To return to banks and how to get our economy going, as well as restoring incentives we need to get banks lending again. That was the only vaguely accurate or factual point that I could pick up from the speech of the hon. Member for North Durham (Mr Jones). If we are to do that, we need to understand why they are not lending at the moment, and the major reason is a lack of capital for British banks. Banks across the world face the same problem. As a Government, we need to work out a way to restore the capital positions of banks so that they are willing to take the risks that are a necessary part of making lending decisions.
There are only three ways for banks to try to raise capital. The first is through the free capital markets, but today those markets are effectively closed to virtually all banks. Prior to the financial crisis, there were many instruments that banks could use to try to raise capital, including types of subordinated debt, hybrid equity instruments, tier 1 and 2 securities and common equity.

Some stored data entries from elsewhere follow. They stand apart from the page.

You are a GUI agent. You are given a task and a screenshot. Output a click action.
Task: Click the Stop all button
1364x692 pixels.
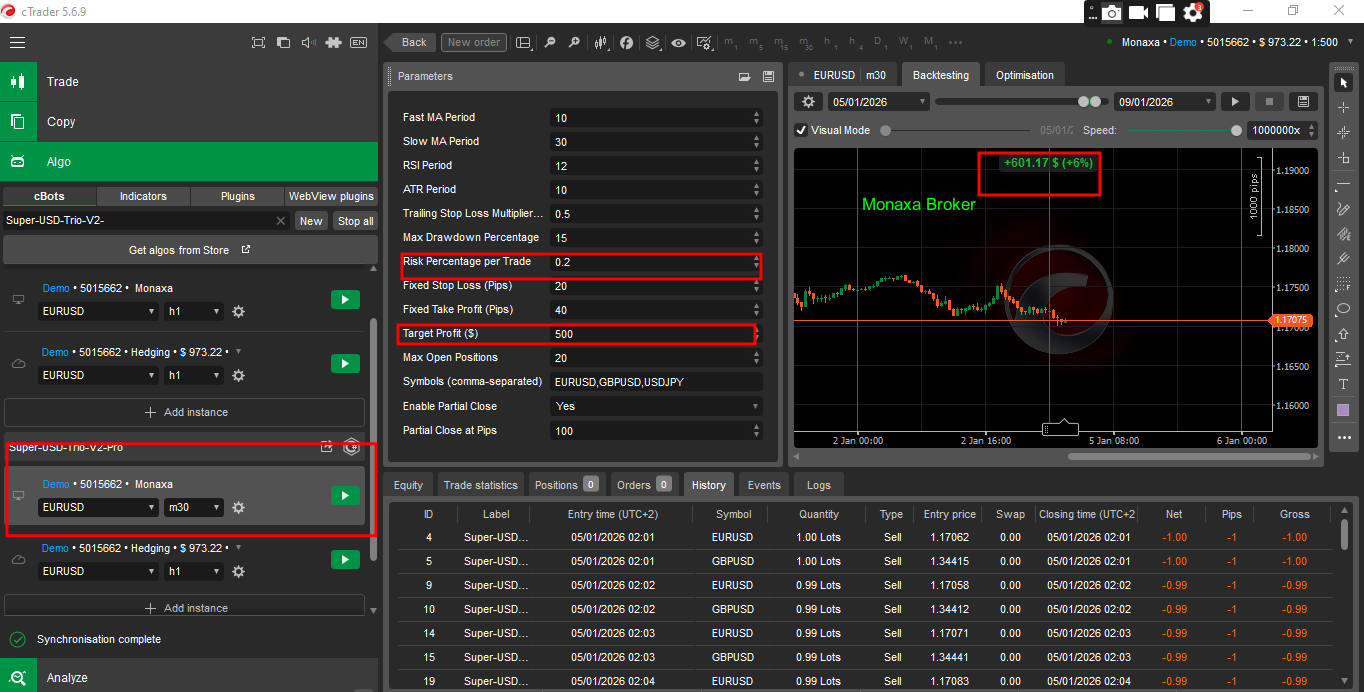[x=355, y=221]
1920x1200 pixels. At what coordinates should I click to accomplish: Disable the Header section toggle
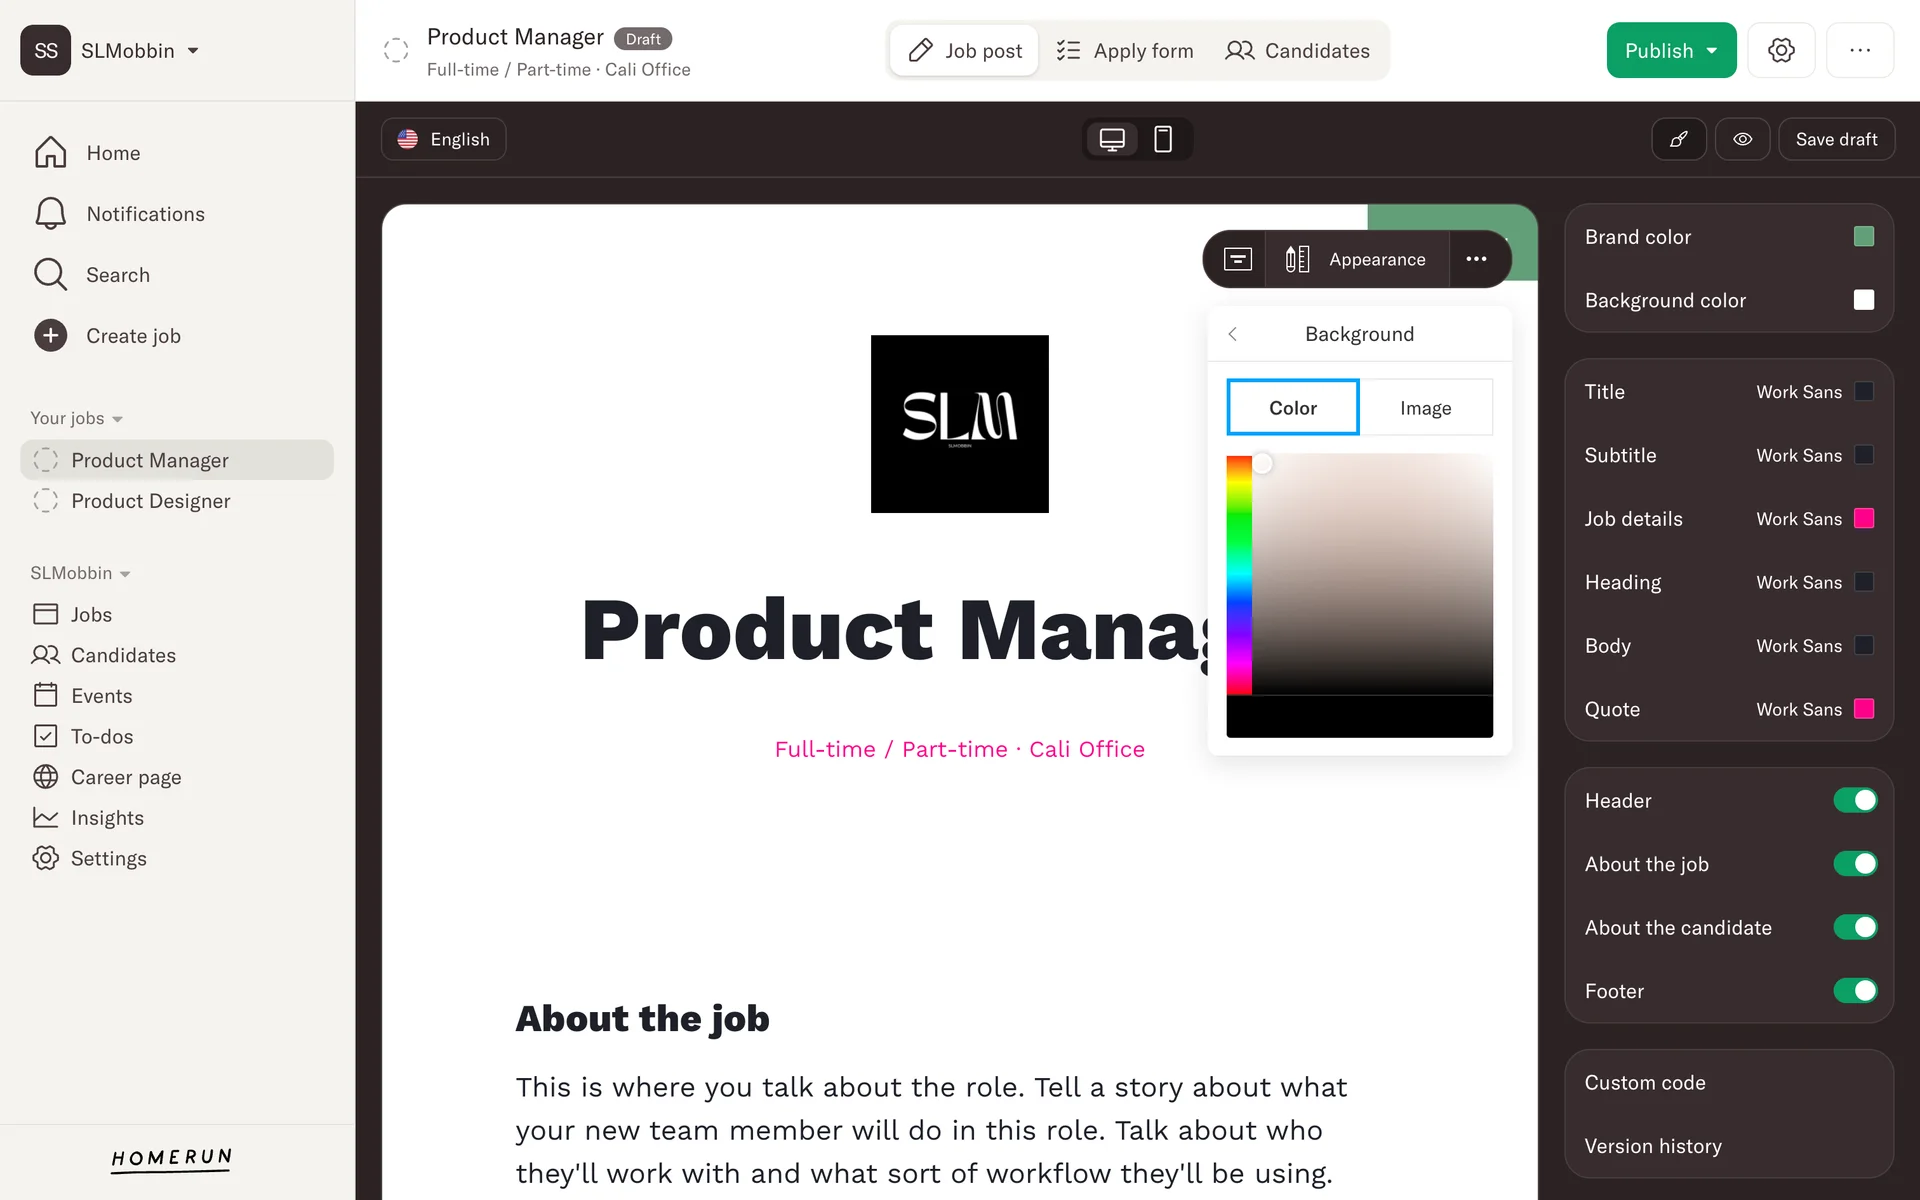[x=1855, y=800]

Not only are those markets closed to banks today, but if Opposition Members have watched carefully what has happened in the financial markets over the past three or four months, they will know that banks cannot even raise senior debt effectively, let alone capital. Banks throughout Europe—especially those on the continent, but British banks included—are in many cases unable to raise that type of debt, let alone equity. The capital markets as an avenue to raise capital are closed.

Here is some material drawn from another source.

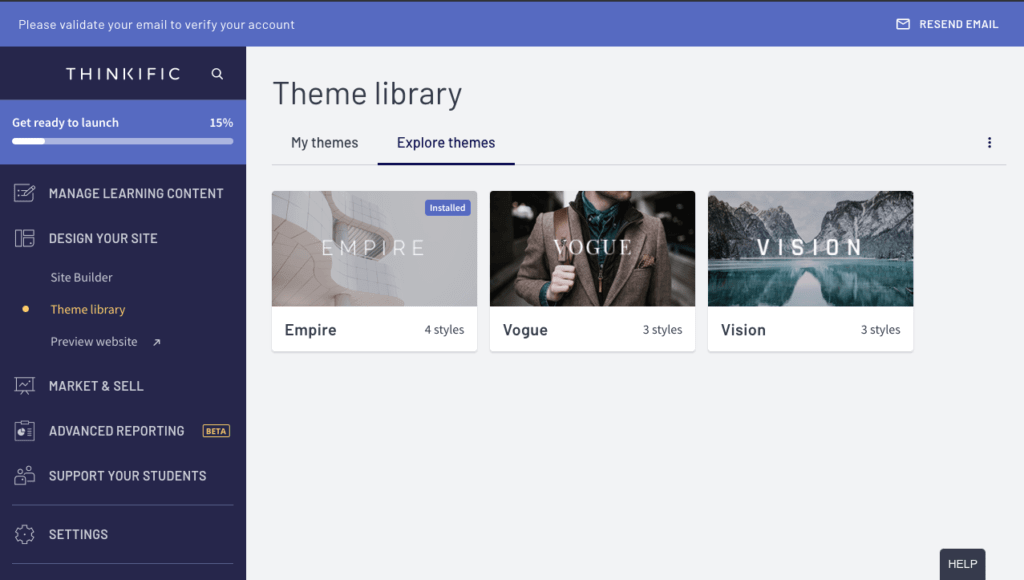
Task: Click the envelope icon next to Resend Email
Action: tap(903, 24)
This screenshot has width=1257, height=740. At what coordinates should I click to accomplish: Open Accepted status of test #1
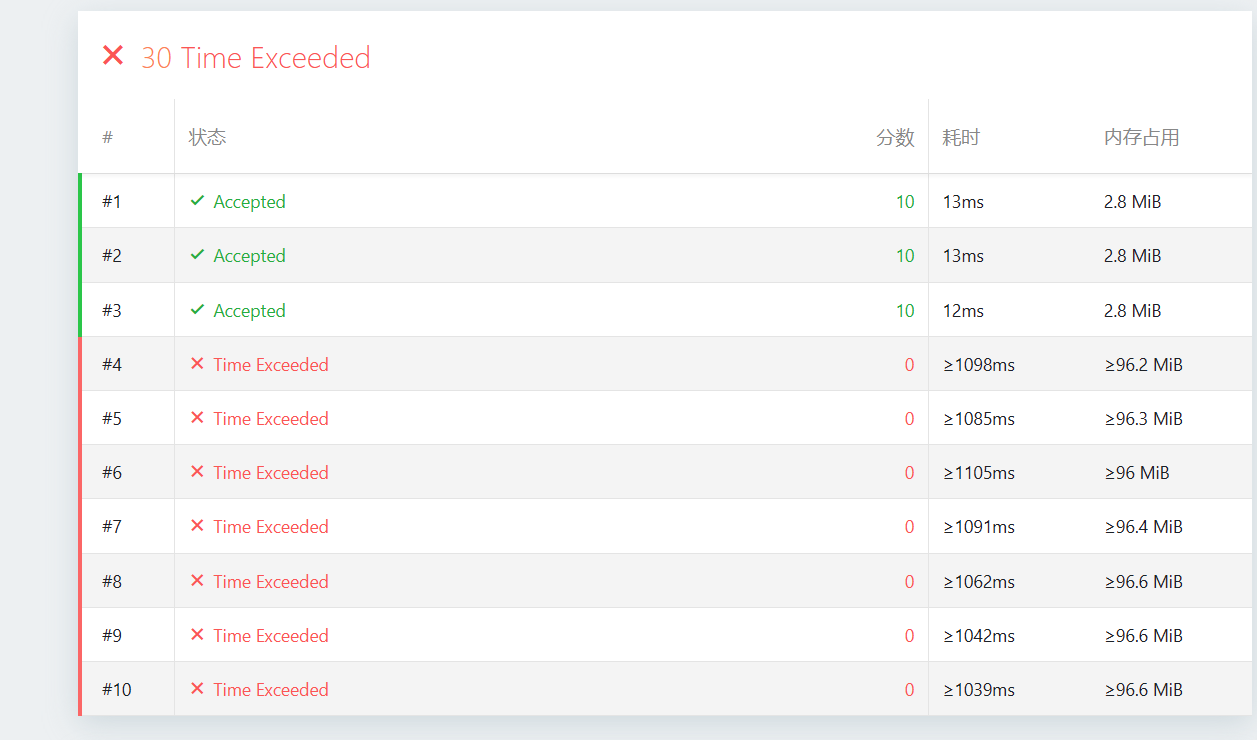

The second option is for the Government themselves to give capital to banks. After the £70 billion-odd injection made by the previous Government, I do not believe that any Member of any party is advocating the Government injecting more capital into the banking system.
There is one final way left, which is to allow banks to hold on to some of their profits, if they are in a position to generate profits. No matter what Opposition Members would like to think, unless we create the conditions inside a bank that make it want to lend, there is no way to force it to do so.
Technically, those are the three ways in which capital can be raised. Is the hon. Gentleman making a case, then, to oppose the Government’s bank levy, which would keep an extra £2 billion in the banks and perhaps allow an extra £40 billion of lending?
No, not at all. We have to separate the two issues. The levy is about working towards a way of taking something back from the banks to build an insurance-type system, so that if things such as happened during the financial crisis happen again, the Government will have a mechanism to withdraw some capital from the banks. However, if we are to cut corporation tax on all companies, it would be madness to leave out the banks. They need to be allowed to build capital, not just for the sake of getting them lending again by putting them in a comfortable enough position to make that decision, but because of the impact on their competitiveness.
Whether we like it or not, our financial sector is a huge part of our economy, and it is much bigger as a percentage of GDP than that of many of our international competitors, even after the financial crisis. It accounts for thousands of jobs up and down the country, not just in the City but probably in each and every constituency. If we are to restore some health to our financial sector, it makes no sense to make it uncompetitive when compared with other sectors in our economy and with other countries. The banking and financing sector is one of the most mobile of all our economic sectors. If we have differentiated tax rates for one sector of the economy compared with others, that will only make matters worse. I therefore oppose the amendments.